- _What to do_:
In the data below, find every line with the word "sidebar" and copy it out.

- _Source data_:
====================

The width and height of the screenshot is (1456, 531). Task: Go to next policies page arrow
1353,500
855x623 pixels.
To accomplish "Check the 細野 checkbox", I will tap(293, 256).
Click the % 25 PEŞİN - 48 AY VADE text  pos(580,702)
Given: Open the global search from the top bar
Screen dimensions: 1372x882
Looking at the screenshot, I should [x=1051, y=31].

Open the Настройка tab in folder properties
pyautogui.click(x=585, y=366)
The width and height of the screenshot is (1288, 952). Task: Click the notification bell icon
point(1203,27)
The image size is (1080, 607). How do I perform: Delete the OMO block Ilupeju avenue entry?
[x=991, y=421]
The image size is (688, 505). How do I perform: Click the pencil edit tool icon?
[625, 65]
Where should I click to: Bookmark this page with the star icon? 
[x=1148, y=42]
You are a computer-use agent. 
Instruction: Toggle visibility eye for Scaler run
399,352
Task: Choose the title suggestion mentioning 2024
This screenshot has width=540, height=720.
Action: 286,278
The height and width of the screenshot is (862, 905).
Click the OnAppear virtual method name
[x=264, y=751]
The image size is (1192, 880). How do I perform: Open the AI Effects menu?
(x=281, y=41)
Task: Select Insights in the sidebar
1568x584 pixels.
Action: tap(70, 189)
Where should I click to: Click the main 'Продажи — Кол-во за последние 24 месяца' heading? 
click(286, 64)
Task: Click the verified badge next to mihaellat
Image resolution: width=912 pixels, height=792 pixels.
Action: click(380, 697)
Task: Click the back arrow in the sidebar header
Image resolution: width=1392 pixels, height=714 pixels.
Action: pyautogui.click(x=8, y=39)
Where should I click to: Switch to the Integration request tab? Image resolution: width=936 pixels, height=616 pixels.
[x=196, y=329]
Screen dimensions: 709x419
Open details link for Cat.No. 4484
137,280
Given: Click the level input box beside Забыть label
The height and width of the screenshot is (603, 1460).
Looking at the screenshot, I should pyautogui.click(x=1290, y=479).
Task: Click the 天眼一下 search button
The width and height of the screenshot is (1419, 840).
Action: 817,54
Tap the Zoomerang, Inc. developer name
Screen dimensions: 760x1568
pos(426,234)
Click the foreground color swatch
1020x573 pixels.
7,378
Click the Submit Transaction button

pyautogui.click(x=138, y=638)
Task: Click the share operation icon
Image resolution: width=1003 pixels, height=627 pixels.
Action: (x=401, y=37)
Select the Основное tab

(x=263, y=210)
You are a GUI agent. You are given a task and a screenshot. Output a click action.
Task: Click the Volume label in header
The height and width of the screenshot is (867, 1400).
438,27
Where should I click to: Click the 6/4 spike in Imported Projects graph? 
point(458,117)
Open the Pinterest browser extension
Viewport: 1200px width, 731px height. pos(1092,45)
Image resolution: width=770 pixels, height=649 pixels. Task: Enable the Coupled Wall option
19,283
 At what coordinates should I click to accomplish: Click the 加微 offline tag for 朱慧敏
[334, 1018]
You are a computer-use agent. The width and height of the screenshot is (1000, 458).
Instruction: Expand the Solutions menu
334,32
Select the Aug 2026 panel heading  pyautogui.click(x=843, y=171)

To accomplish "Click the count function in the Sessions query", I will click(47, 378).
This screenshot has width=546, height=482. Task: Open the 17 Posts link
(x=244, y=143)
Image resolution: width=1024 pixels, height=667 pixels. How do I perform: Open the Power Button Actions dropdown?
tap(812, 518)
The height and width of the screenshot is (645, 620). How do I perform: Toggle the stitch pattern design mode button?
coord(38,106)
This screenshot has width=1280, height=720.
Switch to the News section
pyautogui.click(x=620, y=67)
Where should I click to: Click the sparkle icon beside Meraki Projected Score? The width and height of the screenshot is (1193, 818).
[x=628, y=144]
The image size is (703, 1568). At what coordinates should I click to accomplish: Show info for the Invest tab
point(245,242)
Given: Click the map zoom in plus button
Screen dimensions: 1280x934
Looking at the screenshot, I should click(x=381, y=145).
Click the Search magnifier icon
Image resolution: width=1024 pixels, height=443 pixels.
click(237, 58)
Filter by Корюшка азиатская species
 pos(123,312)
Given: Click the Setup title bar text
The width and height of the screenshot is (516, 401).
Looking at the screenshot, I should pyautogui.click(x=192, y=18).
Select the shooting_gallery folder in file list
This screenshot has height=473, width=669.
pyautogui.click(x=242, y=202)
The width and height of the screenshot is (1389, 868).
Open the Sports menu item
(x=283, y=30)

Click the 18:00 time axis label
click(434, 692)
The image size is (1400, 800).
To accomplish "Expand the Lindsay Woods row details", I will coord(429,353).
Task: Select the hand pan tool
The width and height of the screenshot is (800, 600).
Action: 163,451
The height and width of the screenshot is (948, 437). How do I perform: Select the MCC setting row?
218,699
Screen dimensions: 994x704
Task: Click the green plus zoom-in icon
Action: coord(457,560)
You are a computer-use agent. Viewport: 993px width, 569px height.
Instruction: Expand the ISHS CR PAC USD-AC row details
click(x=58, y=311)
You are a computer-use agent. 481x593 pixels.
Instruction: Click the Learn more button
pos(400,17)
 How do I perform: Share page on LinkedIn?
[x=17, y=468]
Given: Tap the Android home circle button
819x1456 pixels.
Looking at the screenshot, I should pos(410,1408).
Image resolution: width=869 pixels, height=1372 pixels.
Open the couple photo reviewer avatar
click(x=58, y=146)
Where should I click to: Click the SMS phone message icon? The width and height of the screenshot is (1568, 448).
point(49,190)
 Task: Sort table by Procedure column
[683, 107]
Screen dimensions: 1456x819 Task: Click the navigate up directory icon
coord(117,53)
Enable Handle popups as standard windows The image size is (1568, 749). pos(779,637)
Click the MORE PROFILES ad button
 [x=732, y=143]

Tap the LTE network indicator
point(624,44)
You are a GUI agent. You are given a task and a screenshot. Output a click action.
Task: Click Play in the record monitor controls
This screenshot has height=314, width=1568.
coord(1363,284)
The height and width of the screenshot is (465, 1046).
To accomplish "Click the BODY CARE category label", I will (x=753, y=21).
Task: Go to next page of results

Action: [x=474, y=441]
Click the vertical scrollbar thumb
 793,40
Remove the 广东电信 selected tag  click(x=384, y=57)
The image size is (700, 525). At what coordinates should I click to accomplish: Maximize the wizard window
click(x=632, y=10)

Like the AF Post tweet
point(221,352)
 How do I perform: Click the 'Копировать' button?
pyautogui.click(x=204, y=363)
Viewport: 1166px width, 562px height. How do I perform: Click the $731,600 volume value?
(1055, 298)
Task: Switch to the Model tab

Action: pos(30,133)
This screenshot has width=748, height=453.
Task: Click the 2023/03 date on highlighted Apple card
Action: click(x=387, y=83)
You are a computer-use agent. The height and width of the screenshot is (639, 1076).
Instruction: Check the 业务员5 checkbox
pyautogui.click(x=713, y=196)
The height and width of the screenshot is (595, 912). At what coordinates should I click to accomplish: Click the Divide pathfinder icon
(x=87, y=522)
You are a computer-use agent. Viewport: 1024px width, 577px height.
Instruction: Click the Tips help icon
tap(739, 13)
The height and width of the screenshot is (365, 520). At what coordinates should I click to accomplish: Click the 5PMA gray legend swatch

====================

- _Worked solution_:
Task: Select Insights in the sidebar
Task: Click the back arrow in the sidebar header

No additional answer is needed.